When young Sankara realized the need for organization of the disabled to achieve success, he joined five other disabled persons to found the Tamil Nadu Handicapped Welfare Association in 1981. The objectives were to generate awareness among the community and to influence policy changes regarding the disabled at the macro level. With the creation of additional branches, the Association extended to cover most of the state of Tamil Nadu.
However, it wasn’t until he met Mr. S. Ramakrishnan, his future partner at Amar Seva Sangam, that Sankara fully grasped the potential of the severely disabled to overcome extremely strenuous challenges and succeed in spite of their limitations. Inspired by Mr. Ramakrishnan’s commitment to serve the disabled despite his condition as a quadriplegic, Sankara felt compelled to devote his energy and professional expertise to improving the disability movement in rural India.
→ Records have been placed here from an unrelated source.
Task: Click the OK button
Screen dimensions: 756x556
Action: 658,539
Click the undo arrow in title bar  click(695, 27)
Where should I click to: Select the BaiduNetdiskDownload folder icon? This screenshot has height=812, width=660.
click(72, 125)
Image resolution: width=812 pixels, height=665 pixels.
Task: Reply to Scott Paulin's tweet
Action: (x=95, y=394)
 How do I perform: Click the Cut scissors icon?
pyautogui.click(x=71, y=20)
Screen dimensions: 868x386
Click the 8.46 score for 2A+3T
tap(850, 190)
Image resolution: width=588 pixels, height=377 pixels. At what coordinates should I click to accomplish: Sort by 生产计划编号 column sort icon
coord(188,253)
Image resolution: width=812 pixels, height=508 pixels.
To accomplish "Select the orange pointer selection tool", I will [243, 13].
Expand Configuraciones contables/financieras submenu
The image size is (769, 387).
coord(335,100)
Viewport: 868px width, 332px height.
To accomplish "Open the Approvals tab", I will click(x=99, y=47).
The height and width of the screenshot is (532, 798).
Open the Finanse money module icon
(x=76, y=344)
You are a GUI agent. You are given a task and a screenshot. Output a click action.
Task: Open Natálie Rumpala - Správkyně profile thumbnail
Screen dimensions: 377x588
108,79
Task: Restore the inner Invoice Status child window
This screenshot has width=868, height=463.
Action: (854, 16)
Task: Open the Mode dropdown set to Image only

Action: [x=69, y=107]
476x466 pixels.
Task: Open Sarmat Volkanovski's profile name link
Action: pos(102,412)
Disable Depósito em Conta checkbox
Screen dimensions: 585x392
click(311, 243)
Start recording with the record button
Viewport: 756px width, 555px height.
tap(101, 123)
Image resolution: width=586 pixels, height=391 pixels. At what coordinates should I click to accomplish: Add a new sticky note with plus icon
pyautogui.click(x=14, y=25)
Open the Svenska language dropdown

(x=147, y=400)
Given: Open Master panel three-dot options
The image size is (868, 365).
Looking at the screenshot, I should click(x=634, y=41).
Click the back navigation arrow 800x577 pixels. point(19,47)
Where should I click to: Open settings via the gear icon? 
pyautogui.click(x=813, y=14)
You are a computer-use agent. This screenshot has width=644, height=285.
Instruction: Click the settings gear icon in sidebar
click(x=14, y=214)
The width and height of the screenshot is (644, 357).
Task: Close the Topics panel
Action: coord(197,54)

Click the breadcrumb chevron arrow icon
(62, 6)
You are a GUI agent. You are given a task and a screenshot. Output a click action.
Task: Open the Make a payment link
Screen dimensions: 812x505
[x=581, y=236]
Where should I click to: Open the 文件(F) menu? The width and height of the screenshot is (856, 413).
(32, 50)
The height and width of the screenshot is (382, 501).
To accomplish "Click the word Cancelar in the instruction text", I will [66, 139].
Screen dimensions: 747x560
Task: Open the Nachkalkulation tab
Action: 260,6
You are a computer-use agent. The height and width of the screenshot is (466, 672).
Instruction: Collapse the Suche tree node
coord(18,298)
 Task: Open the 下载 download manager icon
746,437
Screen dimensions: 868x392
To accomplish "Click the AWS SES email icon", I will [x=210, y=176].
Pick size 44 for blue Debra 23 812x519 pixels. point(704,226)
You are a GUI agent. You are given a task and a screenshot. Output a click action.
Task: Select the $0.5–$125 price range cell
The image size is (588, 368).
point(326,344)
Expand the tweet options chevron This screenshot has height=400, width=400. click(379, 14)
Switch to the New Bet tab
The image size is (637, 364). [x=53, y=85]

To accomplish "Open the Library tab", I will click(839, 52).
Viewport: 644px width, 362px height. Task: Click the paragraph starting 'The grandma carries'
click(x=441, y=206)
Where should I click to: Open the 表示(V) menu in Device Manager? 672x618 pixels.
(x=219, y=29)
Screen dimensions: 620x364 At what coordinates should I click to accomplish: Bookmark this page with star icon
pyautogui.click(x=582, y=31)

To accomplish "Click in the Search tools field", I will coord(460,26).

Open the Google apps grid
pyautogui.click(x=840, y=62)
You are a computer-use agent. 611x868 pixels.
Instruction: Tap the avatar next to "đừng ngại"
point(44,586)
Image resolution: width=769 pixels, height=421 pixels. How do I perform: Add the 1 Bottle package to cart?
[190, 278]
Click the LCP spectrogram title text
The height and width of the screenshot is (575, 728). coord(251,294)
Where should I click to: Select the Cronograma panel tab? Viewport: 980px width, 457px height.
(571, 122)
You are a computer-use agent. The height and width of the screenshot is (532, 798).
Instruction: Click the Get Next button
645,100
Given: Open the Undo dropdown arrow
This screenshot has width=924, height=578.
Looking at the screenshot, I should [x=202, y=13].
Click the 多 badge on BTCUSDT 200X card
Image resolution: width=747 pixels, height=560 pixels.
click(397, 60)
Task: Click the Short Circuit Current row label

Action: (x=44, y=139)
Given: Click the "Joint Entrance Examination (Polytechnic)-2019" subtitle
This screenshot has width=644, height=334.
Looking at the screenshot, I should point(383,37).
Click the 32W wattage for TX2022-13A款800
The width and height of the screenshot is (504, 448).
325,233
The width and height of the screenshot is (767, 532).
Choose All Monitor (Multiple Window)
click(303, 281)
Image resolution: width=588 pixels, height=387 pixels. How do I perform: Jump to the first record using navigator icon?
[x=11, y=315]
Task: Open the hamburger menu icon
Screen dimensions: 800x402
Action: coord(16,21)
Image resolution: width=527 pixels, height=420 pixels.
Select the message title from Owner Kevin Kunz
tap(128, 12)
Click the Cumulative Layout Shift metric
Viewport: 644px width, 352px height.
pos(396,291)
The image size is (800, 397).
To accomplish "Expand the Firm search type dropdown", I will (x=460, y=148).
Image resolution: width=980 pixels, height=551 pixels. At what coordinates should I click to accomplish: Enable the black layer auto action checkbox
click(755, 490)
Since he joined Amar Seva Sangam in 1992, Sankara has provided the strategic organizational planning, income generation activities, and general management as the chief functionary of the Sangam. Stemming from his work with the Sangam to create a model township for the disabled, Sankara explored the process of rehabilitation and recognized the lack of follow-up support to ensure integration into society. Sankara’s experience organizing and training self-help groups has led his work to progress to another level, in which he envisions a state-level federation of self-help groups empowering members from the grassroots to unite and become the political voice of the rural disabled. Sankara is devoted to making the immense potential of the neglected rural disabled a worthwhile and beneficial reality for the disability movement and for India as a nation.